Global Insight Perspective | |
Significance | Eli Lilly is to make public information on the payments it gives doctors in exchange for a variety of promotional services, via an online database to be launched in mid-2009. |
Implications | The move will make Eli Lilly the first U.S. company to voluntarily disclose such data, and puts it in a good position ahead of the likely introduction of the Physician Payments Sunshine Act, which will require even more detailed information on such payments. |
Outlook | Eli Lilly's very public move is likely to pressure other, larger U.S. pharma giants to follow suit, although lobbying by the drugs industry has watered down the level of disclosure that could potentially harm companies' public standing. |
U.S. pharmaceutical company Eli Lilly has announced plans to launch an online database detailing the payments it has made to physicians in the United States. The database will be made accessible to the public from the second half of 2009, and will initially contain information on payments made by the company during 2009 to physicians who have acted as speakers and advisors on Lilly's behalf. Further down the line, Lilly will add data on any and all payments made to prescribers, revising the database on an annual basis.

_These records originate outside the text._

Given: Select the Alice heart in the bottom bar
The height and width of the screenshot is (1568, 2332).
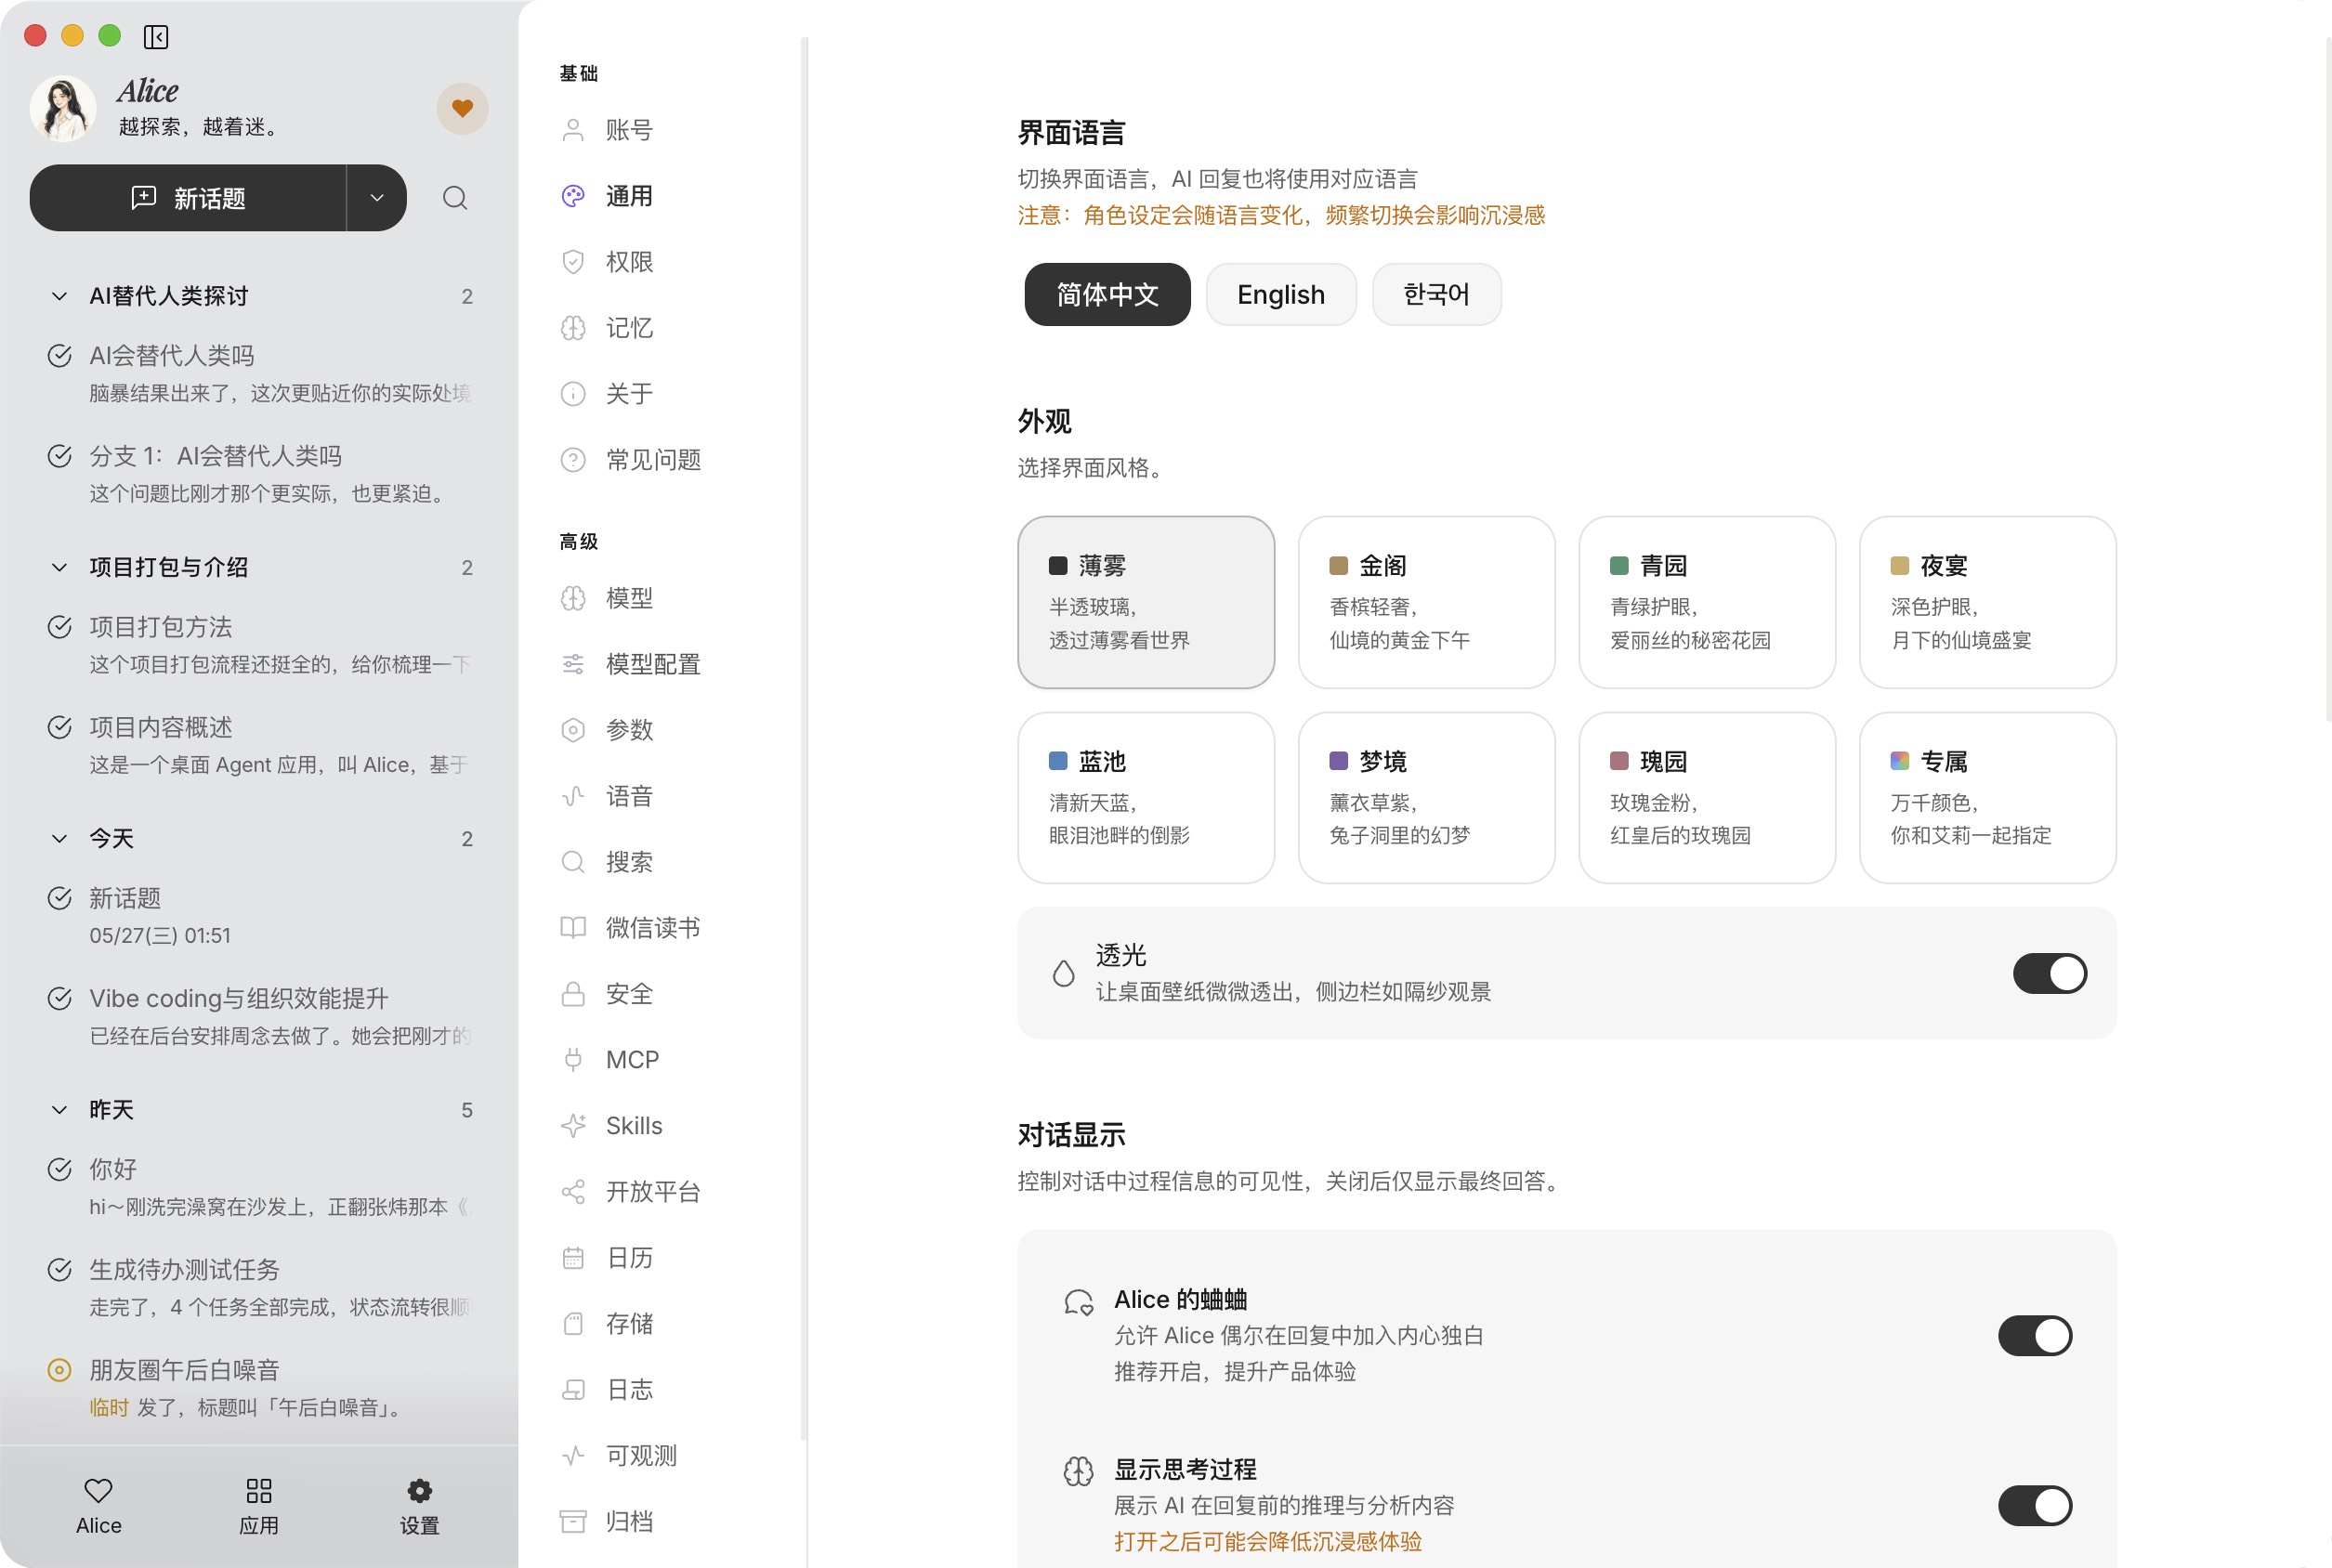Looking at the screenshot, I should pyautogui.click(x=98, y=1506).
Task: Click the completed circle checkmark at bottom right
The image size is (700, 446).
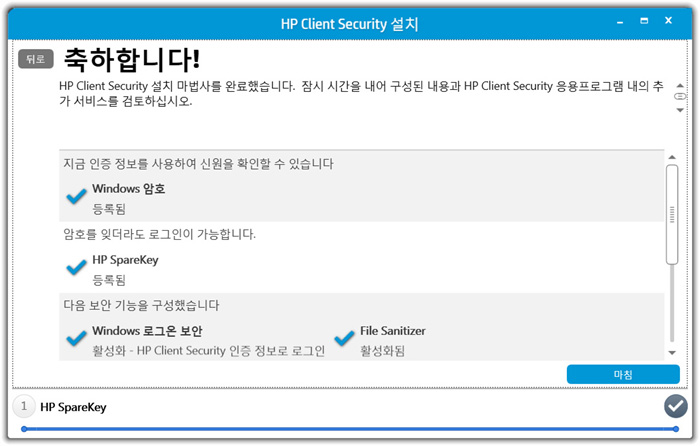Action: coord(675,406)
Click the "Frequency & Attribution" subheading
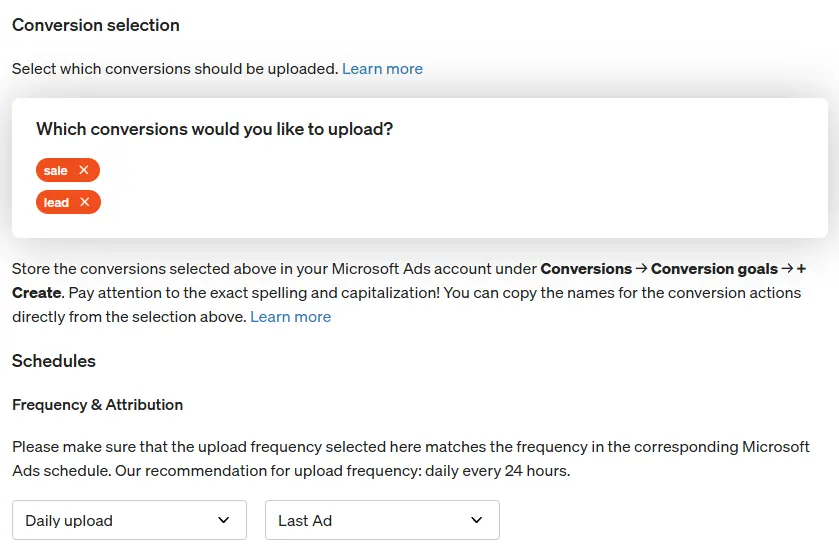 coord(97,405)
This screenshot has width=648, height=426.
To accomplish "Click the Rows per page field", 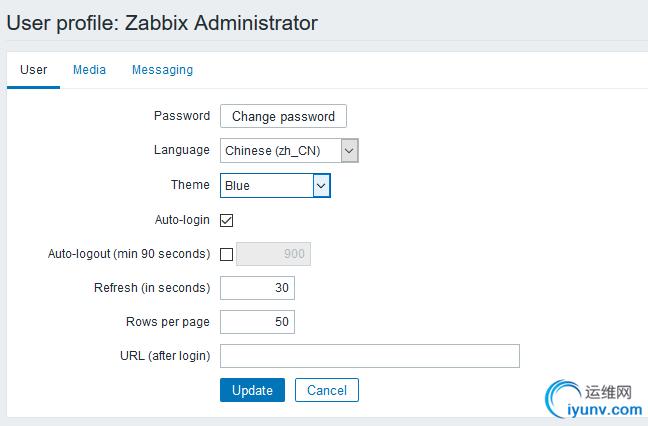I will 257,322.
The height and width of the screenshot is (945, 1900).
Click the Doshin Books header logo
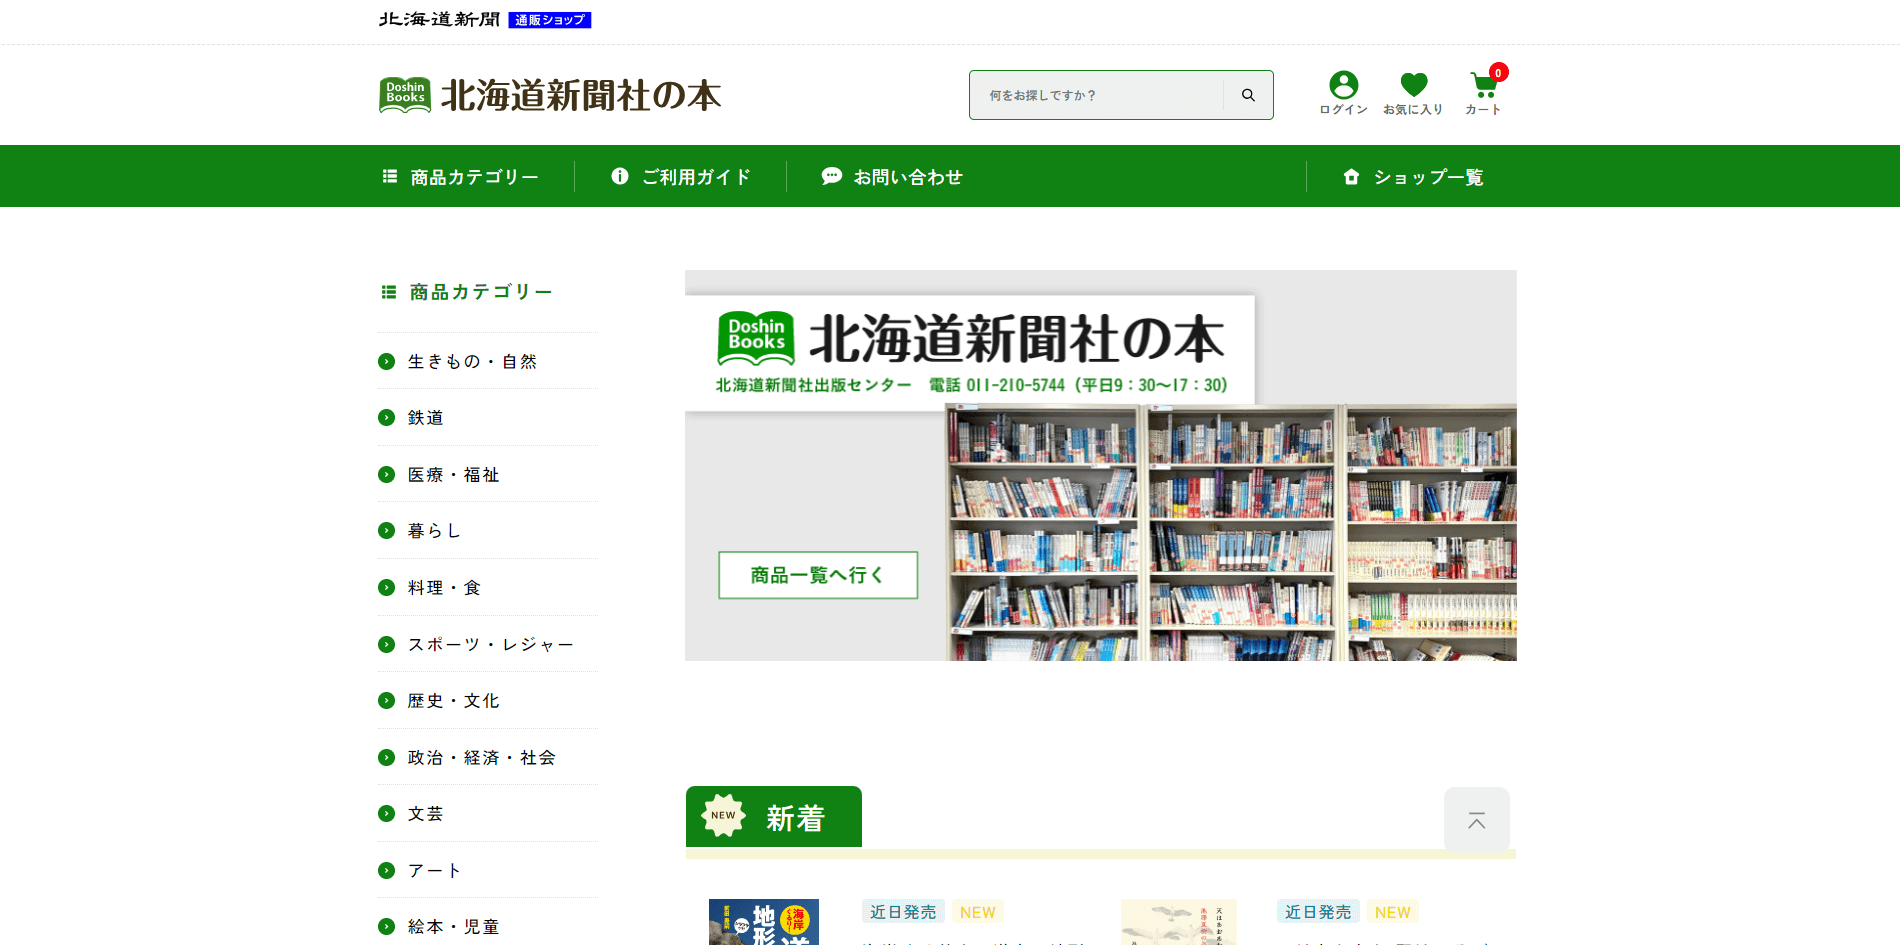(x=549, y=95)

The company was the first U.S. pharma producer to publicly voice its support for legislation proposed by Senators Charles Grassley (R-Iowa) and Democrat Herbert Kohl (D-Wisconsin) last September. The Physician Payments Sunshine Act of 2007, which can be viewed in full on the Library of Congress website (see here), goes so far as to demand quarterly transparency reports from pharmaceutical companies, providing details of all the physicians that they have made payments to, as well as the size of each payment and the nature of any compensation or gifts, discounts, fees or honoraria. The Act also stipulates that an annual summary report should be made by each producer of drugs or medical devices, summarising their physician payments for the year, and calls for fines of up to US$100,000 for non-compliance. The Physician Payments Sunshine Act is still being debated in Congress, and Eli Lilly has said that it would harmonise its database with the Act—once it is passed—by 2011.
Outlook and Implications
Eli Lilly's backing for the Act came only after months of intensive lobbying by the U.S. pharmaceutical industry which is believed to have resulted in the Act being watered down and revised (see United States: 14 May 2008: Disclosure Norms Tighten as U.S. Senate Revises Bill on Doctor Gifts). Drug-makers' main concern is that fully disclosing their reliance on physicians to promote their products will result on state pressure to curb payments made to physicians for purposes that could be viewed as purely promotional. There is currently no regulation controlling promotional payments to physicians in the United States, and the relationship between medical doctors and the pharmaceutical industry is longstanding and well-developed. Lilly's very public show of disclosing its payments to physician speakers and advisors is likely to pressure even larger drug firms such as Pfizer and Merck & Co into following suit. Lilly has been canny in its choice of payments data to be made public, as it will be more difficult to criticise the payment of doctors to share information about new treatment methods at scientific congresses.